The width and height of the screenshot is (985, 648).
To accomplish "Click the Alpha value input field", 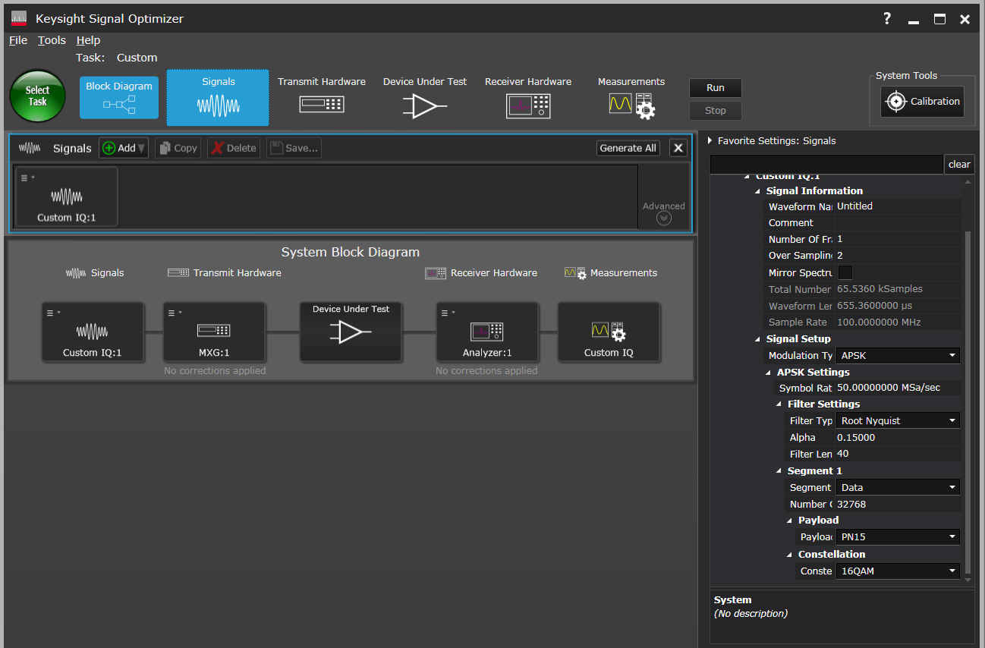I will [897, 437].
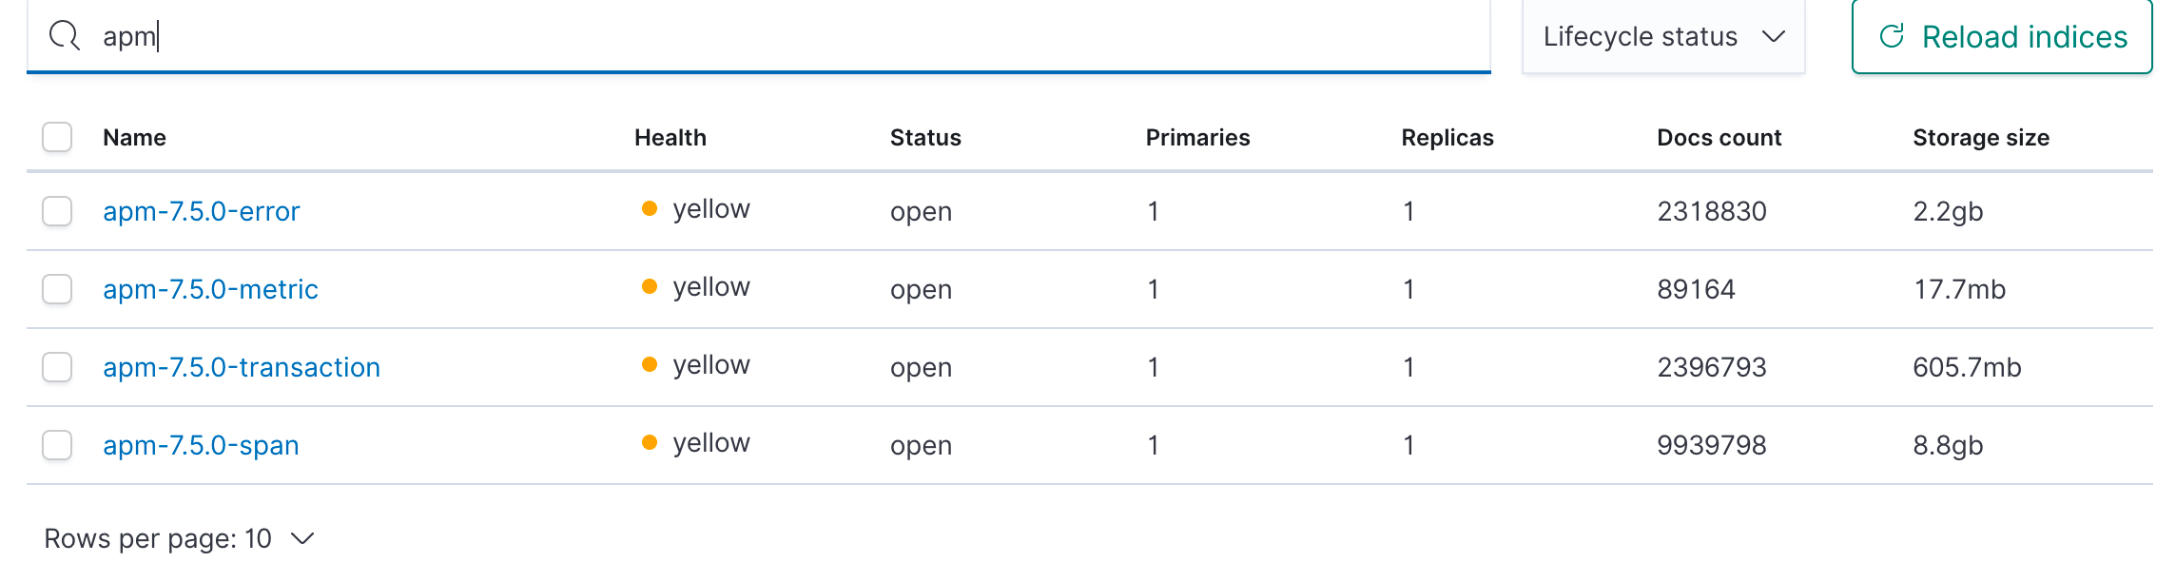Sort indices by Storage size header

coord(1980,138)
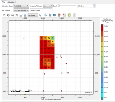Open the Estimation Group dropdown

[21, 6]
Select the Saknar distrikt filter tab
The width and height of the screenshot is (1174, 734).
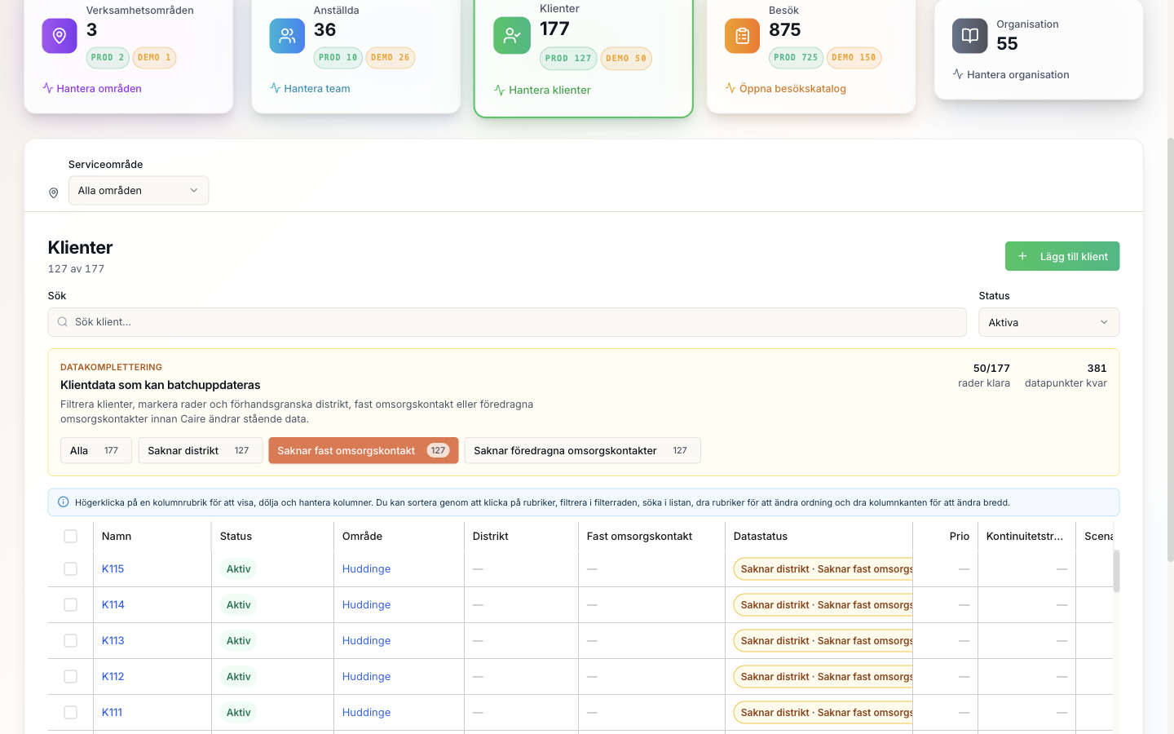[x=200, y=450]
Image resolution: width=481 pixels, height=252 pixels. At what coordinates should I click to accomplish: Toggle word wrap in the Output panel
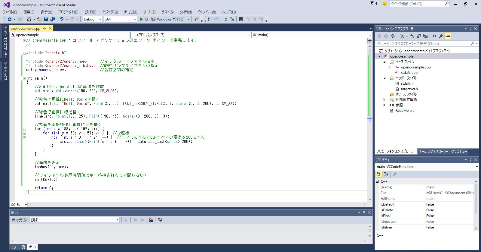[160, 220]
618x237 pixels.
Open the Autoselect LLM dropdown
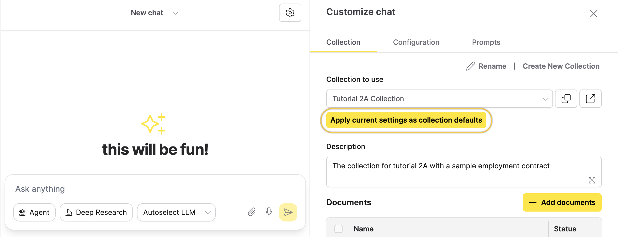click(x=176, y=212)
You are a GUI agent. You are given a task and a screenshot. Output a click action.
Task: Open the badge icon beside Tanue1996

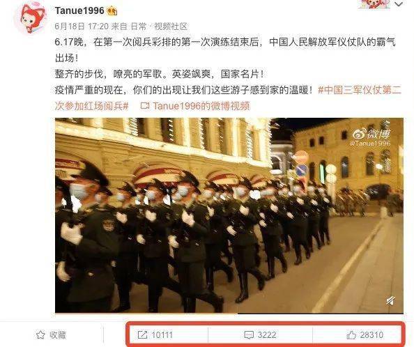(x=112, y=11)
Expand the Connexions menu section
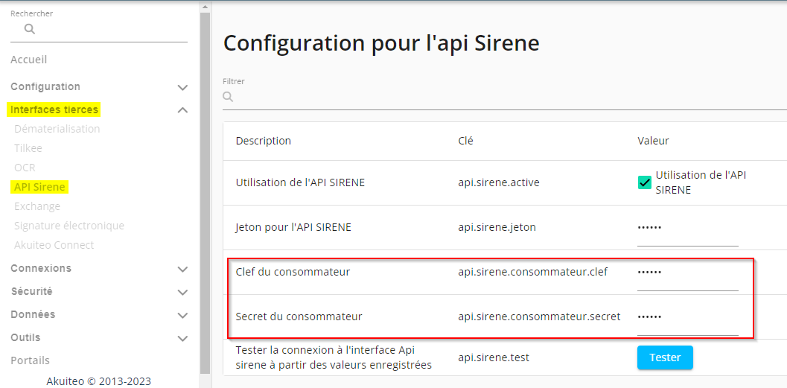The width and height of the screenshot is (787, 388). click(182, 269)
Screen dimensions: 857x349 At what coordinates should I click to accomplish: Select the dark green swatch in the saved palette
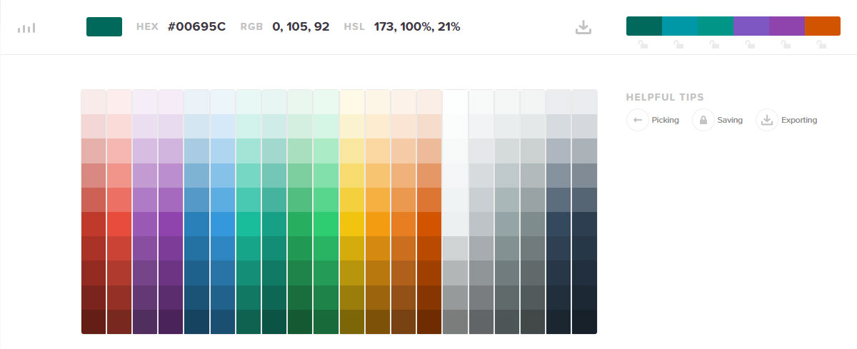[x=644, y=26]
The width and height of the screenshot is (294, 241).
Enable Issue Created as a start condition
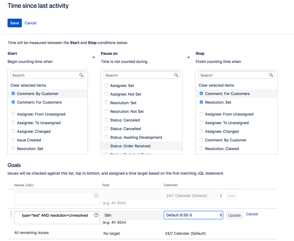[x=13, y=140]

---

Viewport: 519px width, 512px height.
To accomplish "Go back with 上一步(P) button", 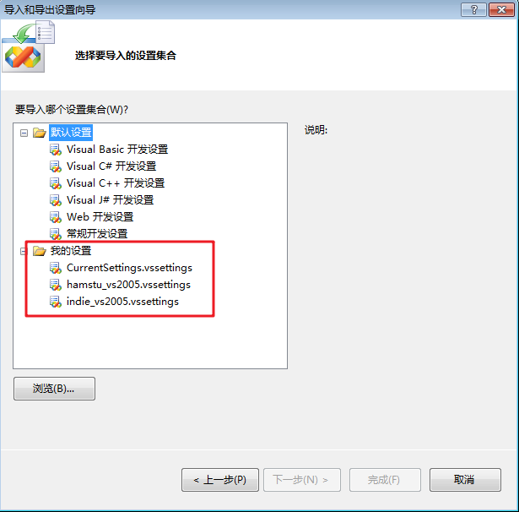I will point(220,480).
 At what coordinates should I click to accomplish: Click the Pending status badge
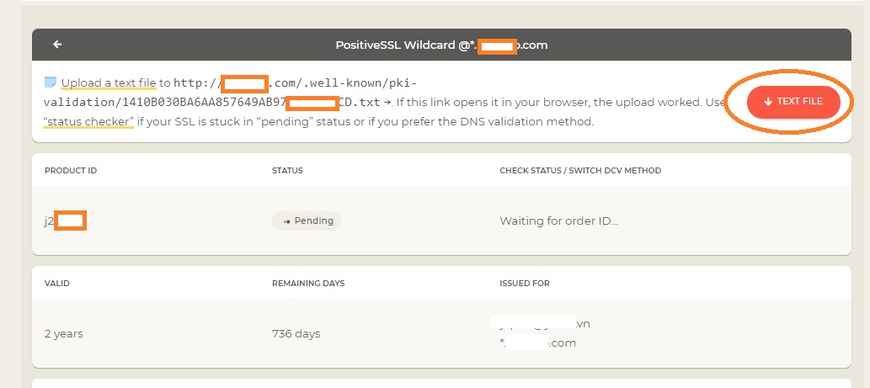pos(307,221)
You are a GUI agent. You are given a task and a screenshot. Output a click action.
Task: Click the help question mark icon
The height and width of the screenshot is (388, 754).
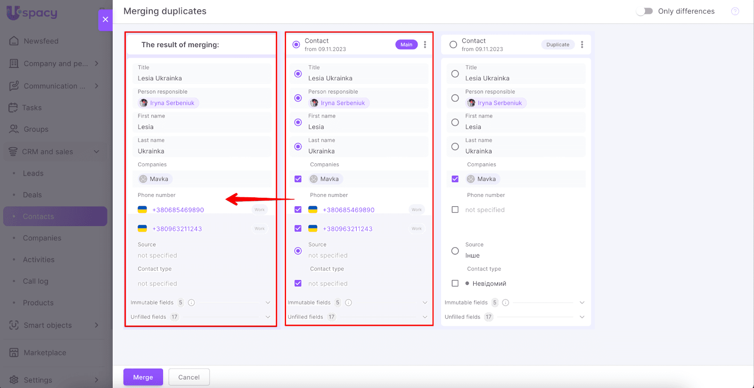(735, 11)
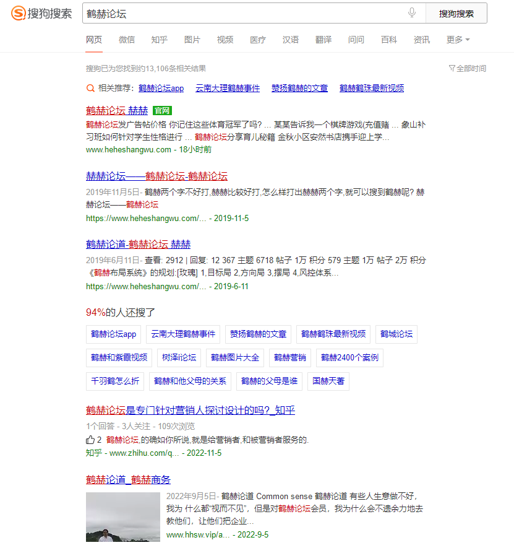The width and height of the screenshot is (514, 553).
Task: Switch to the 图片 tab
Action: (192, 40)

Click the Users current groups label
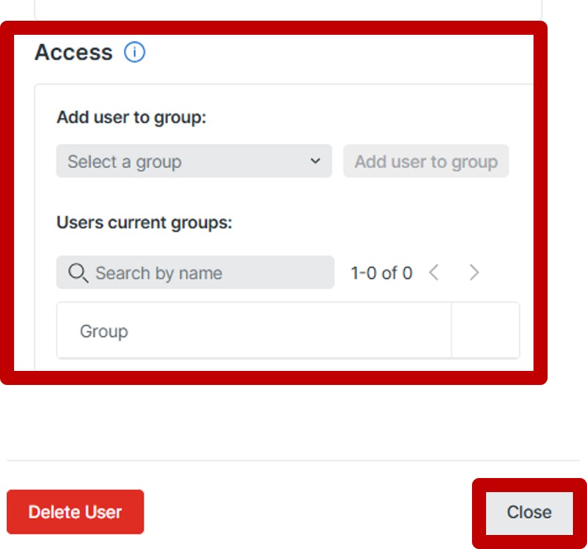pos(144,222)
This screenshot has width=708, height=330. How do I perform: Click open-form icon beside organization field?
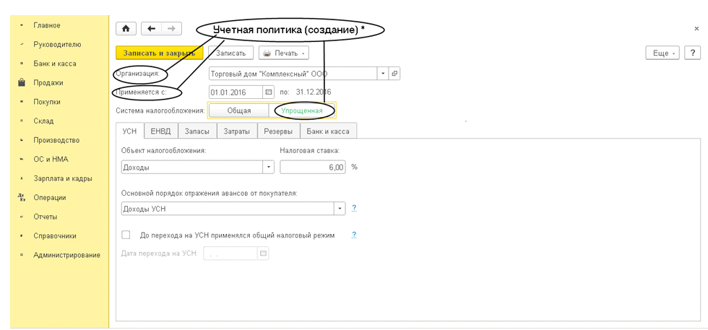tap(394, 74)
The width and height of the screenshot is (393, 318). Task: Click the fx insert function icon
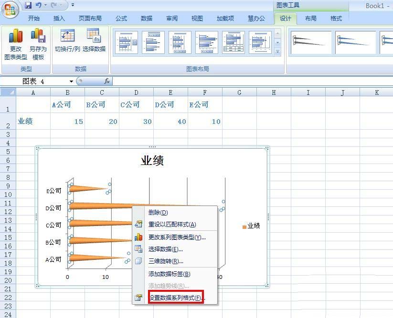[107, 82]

---

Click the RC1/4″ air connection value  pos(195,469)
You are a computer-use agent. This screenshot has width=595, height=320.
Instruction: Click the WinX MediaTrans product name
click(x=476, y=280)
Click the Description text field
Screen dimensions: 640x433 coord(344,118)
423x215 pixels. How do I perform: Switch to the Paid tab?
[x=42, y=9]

EXERCISE BRIEF:
With the pictures omitted, restate word for word the lines above from the line that has "The width and height of the screenshot is (1174, 734)." up to and including the line that has "618x237 pixels.", and no other lines.

SOLUTION:
The width and height of the screenshot is (1174, 734).
[x=200, y=450]
Image resolution: width=481 pixels, height=252 pixels. At what coordinates should I click to accomplish: Toggle word wrap in the Output panel
[160, 220]
618x237 pixels.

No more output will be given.